- Task description -
State how many lines in the records below contain the string "label", with case counting. Give only the number.

- Data lines -
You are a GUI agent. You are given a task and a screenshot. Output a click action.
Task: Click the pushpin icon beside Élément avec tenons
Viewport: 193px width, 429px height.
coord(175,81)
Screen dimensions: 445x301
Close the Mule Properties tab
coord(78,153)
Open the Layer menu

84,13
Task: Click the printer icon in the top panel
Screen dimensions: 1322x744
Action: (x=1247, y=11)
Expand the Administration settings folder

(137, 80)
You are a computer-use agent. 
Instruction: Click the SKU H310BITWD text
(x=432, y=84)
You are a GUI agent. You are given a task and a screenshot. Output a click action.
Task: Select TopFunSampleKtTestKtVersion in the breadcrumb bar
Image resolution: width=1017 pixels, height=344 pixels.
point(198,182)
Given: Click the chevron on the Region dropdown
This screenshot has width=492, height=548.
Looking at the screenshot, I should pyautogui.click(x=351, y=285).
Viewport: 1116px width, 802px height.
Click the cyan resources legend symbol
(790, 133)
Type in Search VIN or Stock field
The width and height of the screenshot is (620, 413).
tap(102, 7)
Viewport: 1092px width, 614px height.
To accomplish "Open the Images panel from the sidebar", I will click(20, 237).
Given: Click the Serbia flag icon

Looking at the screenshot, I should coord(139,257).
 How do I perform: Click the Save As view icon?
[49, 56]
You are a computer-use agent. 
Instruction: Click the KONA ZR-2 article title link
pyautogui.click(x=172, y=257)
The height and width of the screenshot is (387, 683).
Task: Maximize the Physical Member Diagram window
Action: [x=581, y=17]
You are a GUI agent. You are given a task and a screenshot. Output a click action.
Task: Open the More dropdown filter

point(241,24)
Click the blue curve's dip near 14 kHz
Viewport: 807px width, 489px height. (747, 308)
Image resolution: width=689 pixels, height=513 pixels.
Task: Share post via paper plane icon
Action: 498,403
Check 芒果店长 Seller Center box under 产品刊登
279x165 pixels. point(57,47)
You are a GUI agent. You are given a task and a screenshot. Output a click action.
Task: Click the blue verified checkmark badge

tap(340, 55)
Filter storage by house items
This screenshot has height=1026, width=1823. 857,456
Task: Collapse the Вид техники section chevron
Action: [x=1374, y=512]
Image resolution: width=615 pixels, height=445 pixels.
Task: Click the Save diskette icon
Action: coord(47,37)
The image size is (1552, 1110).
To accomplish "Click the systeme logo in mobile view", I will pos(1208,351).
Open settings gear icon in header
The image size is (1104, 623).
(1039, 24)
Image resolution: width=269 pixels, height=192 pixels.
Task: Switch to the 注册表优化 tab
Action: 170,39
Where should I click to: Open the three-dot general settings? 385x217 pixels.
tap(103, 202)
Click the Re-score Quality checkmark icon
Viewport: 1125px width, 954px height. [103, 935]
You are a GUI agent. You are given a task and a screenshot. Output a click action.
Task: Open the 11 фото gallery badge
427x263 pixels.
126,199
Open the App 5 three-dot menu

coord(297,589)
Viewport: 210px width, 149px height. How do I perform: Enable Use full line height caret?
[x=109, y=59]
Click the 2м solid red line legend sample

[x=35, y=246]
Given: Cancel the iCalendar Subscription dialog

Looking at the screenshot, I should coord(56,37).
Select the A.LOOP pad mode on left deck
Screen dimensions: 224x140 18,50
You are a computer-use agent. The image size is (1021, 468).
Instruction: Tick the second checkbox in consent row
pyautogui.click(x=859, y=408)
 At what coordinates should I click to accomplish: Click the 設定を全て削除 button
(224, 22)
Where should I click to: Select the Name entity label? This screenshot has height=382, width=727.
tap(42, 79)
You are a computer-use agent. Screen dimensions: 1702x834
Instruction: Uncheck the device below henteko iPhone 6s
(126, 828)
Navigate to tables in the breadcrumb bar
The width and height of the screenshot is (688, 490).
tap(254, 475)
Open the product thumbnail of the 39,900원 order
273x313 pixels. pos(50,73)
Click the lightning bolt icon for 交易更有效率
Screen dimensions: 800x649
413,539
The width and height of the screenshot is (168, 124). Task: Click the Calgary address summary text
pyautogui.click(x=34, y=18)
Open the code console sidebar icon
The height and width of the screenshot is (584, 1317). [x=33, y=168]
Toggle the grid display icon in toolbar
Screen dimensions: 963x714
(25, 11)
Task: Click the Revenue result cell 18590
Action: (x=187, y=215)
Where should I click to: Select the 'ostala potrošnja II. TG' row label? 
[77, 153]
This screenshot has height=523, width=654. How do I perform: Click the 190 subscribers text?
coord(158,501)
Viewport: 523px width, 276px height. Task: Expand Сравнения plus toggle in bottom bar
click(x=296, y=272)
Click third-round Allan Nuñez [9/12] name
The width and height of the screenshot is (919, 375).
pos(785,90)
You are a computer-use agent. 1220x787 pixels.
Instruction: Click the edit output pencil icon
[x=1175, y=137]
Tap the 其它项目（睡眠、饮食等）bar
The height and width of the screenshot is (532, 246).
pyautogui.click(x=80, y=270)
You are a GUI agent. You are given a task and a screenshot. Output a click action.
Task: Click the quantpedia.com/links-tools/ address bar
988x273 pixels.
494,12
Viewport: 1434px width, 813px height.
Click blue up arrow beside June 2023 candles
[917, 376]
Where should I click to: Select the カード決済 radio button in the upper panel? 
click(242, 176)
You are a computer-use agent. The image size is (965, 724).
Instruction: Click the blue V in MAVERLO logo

- Task solution -
2